Tracing The History Of Fake Rap: Tom Hanks And Dan Aykroyd Dragnet Rap

Where exactly does real rap end and fake rap begin? That can obviously be a blurry line, and in general it’s just best to trust your instinct. Of course, there are obvious questions to ask yourself: Are the lyrics unbelievably silly? Are they instructions on how to do something? Is the “rap” delivered at the pace of a speech therapist helping a closed head-injury patient regain their verbal ability? How about the music? Does it sound like it was buried in Nicolas Cage’s time capsule from his new movie Knowing? And that once it was dug out of the early-80s loam, just like the time capsule in Nicolas Cage’s new movie, Knowing, it held the secrets to the end of the world? Because of how bad it is? If you answered yes to any or all of these questions, there’s a totally decent chance that you’re listening to a fake rap. In any case, you can never be too careful, and it’s always best to err on the side of it being fake rap. Destroy it!

But sometimes the line between real rap and fake rap becomes so blurred as to be invisible. This is the case when the rappers are film and/or sports stars. In these cases, the rap is so bad it might as well be in a Wendy’s Training Video for New Employees, and yet it has appeared on an actual album produced by an actual record company run by adults.

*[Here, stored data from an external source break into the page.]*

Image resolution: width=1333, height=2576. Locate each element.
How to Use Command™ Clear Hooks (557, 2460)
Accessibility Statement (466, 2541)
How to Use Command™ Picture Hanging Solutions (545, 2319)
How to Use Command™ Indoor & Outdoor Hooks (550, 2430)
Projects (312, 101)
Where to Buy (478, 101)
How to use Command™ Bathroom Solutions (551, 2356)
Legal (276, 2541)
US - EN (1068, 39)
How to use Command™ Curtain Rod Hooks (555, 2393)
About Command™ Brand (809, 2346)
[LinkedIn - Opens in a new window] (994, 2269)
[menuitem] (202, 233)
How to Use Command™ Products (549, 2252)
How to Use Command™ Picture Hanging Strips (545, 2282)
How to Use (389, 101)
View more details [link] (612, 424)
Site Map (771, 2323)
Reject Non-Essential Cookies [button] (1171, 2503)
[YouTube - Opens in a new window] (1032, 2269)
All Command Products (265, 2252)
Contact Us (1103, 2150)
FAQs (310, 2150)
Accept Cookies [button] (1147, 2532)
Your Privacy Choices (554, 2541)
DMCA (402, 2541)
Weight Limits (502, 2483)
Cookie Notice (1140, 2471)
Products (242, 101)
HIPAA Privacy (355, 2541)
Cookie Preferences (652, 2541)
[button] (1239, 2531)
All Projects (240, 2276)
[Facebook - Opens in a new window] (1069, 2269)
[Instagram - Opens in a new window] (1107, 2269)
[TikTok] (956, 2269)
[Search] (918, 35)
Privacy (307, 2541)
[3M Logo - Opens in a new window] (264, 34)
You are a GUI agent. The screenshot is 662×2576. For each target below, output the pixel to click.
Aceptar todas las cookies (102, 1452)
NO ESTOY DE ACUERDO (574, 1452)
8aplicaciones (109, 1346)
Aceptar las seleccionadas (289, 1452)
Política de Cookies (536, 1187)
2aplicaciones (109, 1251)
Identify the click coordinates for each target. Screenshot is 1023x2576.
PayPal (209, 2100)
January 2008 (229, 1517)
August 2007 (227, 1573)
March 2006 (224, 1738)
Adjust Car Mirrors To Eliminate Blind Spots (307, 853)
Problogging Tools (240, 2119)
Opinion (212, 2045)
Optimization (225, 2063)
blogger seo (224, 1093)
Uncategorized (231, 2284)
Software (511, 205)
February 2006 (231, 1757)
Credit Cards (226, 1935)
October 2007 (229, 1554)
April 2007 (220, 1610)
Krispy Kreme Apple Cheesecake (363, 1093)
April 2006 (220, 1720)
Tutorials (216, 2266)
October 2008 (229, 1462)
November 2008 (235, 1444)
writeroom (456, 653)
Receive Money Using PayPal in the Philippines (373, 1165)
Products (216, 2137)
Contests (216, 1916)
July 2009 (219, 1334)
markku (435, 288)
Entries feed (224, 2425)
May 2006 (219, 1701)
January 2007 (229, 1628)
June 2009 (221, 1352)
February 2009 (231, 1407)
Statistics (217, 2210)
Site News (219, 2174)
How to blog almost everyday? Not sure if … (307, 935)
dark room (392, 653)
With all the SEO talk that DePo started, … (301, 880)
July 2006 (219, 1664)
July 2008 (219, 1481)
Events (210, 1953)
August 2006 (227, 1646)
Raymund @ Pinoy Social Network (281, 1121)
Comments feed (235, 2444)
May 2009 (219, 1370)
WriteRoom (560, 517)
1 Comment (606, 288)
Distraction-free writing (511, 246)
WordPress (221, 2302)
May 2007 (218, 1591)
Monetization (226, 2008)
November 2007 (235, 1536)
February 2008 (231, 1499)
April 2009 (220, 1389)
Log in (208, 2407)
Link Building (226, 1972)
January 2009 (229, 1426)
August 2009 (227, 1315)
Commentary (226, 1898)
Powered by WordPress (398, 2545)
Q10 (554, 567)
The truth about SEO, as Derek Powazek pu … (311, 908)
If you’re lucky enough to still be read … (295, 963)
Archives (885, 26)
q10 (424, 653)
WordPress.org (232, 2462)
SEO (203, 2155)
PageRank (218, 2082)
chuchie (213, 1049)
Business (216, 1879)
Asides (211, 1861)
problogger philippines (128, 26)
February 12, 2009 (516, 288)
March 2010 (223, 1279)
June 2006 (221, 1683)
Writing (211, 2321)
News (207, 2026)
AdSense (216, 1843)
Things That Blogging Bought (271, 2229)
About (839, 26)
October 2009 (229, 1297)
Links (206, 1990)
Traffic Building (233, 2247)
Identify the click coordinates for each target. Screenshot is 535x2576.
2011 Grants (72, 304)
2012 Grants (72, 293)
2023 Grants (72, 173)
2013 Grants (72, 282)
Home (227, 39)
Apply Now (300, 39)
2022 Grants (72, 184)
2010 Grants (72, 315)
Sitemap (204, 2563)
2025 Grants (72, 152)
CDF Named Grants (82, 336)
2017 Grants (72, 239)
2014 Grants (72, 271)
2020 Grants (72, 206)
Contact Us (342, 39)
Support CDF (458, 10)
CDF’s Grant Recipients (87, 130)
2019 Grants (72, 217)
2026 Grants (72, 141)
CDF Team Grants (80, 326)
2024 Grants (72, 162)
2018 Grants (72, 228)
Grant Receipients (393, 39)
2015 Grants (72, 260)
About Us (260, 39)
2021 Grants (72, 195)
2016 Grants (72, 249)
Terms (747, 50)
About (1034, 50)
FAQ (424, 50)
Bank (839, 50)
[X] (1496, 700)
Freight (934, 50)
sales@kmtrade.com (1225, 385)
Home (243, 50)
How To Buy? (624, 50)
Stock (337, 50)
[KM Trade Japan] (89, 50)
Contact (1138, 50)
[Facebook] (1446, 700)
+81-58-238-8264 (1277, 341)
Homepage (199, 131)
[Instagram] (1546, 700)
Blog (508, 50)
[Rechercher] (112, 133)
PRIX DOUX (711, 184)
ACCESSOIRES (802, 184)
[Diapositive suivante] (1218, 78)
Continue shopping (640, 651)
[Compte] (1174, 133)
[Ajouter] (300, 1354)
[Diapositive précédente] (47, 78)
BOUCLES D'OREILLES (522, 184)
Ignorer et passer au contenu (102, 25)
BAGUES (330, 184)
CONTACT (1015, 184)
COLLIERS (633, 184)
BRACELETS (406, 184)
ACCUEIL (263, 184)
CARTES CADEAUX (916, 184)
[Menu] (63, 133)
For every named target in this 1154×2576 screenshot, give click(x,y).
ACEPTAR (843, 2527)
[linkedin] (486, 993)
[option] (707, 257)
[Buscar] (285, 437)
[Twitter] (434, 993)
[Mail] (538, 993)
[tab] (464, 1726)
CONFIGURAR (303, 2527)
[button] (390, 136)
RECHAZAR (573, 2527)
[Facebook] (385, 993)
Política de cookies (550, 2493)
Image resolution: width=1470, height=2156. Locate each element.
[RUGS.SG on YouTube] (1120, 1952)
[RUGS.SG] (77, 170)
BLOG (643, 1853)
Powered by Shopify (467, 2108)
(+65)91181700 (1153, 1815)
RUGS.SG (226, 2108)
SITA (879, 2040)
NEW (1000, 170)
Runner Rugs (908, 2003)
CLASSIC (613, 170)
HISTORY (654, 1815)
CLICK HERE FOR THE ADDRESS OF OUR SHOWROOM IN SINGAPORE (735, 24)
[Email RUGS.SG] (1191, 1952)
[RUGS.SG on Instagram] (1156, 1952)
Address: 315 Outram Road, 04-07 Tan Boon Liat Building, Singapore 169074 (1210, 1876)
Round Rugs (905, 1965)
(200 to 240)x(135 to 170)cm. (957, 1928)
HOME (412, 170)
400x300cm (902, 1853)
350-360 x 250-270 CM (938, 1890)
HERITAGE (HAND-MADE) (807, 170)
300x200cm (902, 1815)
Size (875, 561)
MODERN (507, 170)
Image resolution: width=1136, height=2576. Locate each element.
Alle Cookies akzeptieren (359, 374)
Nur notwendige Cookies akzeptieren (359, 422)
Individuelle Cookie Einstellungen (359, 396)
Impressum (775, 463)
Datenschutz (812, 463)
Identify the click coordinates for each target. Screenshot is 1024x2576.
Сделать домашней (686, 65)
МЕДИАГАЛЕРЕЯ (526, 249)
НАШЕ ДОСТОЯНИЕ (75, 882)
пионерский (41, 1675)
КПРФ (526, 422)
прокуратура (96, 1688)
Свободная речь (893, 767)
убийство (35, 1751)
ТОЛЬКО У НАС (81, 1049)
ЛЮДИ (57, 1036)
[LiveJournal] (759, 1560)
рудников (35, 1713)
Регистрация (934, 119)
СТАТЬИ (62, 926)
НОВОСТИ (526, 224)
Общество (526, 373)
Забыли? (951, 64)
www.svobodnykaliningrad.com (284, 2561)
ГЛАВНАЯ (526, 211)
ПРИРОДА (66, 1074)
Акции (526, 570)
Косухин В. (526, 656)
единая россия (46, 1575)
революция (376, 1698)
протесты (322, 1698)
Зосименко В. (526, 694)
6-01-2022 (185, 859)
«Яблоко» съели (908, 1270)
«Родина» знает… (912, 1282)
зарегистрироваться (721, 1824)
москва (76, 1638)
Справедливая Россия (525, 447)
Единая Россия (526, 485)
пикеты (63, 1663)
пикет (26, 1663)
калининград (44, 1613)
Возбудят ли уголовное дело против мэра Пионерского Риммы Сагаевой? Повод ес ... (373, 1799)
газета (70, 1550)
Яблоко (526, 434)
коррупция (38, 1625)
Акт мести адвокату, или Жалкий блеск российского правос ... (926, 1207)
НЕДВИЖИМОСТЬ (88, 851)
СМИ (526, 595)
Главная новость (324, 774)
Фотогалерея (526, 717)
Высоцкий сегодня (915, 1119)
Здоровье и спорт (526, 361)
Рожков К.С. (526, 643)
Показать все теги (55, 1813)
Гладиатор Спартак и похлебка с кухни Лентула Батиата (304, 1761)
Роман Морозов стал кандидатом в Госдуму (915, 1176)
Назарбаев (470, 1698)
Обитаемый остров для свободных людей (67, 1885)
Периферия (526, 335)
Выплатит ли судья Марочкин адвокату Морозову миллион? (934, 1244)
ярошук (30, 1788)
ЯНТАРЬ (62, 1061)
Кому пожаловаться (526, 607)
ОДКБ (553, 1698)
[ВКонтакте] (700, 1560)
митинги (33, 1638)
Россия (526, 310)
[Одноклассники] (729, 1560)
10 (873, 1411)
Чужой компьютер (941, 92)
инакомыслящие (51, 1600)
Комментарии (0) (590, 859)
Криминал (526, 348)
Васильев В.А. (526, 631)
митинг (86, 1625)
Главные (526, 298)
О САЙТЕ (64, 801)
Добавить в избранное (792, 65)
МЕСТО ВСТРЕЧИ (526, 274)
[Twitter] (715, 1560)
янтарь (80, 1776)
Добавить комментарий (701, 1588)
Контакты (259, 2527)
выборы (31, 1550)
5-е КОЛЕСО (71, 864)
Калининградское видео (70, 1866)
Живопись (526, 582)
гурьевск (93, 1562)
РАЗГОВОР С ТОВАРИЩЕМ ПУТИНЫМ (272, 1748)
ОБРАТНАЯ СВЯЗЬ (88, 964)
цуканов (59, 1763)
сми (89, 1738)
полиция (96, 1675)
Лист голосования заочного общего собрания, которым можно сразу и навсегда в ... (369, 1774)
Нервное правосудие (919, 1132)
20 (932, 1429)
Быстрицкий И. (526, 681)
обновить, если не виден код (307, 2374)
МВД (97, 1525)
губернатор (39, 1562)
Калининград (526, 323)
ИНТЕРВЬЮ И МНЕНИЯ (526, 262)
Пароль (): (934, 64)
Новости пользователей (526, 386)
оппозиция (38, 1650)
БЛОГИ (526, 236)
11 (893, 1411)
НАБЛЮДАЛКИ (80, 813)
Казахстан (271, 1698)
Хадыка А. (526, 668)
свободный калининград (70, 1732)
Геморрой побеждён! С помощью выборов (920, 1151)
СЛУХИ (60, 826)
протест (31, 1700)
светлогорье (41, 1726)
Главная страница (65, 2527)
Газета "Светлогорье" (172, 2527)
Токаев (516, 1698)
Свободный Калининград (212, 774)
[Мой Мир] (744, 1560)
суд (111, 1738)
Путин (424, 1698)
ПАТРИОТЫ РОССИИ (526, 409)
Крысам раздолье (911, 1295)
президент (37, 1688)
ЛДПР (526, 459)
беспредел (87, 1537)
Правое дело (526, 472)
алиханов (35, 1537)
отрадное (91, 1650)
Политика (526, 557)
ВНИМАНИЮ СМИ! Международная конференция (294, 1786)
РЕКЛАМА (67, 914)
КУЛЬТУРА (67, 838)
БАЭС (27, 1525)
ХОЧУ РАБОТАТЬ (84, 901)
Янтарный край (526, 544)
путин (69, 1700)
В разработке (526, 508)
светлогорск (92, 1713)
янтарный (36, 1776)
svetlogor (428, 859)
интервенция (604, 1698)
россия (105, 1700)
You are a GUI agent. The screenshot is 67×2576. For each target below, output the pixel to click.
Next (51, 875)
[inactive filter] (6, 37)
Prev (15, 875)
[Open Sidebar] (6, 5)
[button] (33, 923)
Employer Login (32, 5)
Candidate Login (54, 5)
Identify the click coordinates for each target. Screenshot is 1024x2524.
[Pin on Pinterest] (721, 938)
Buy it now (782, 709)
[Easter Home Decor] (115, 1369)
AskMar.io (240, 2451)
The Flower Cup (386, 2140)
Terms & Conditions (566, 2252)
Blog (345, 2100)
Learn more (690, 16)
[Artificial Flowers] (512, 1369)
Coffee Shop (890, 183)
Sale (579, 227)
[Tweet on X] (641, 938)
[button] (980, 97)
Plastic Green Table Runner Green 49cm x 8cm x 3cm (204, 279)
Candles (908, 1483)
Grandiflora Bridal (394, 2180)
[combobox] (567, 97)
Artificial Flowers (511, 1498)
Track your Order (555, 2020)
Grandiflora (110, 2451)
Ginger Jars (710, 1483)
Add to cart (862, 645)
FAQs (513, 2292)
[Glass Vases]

Such is the case with this rap starring Tom Hanks and Dan Aykroyd from the soundtrack to the 1987 comedy Dragnet:

(Via FilmDrunk.)

INSIDIOUS! Fake rap posing as real rap! A SLEEPER CELL OF FAKE RAP TERRORISM! Do see what we are up against, you guys? 114 people? You make me sick. America is doomed. We might as well all move to France and buy MC Solaar t-shirts. Welcome to Vichy, Internet.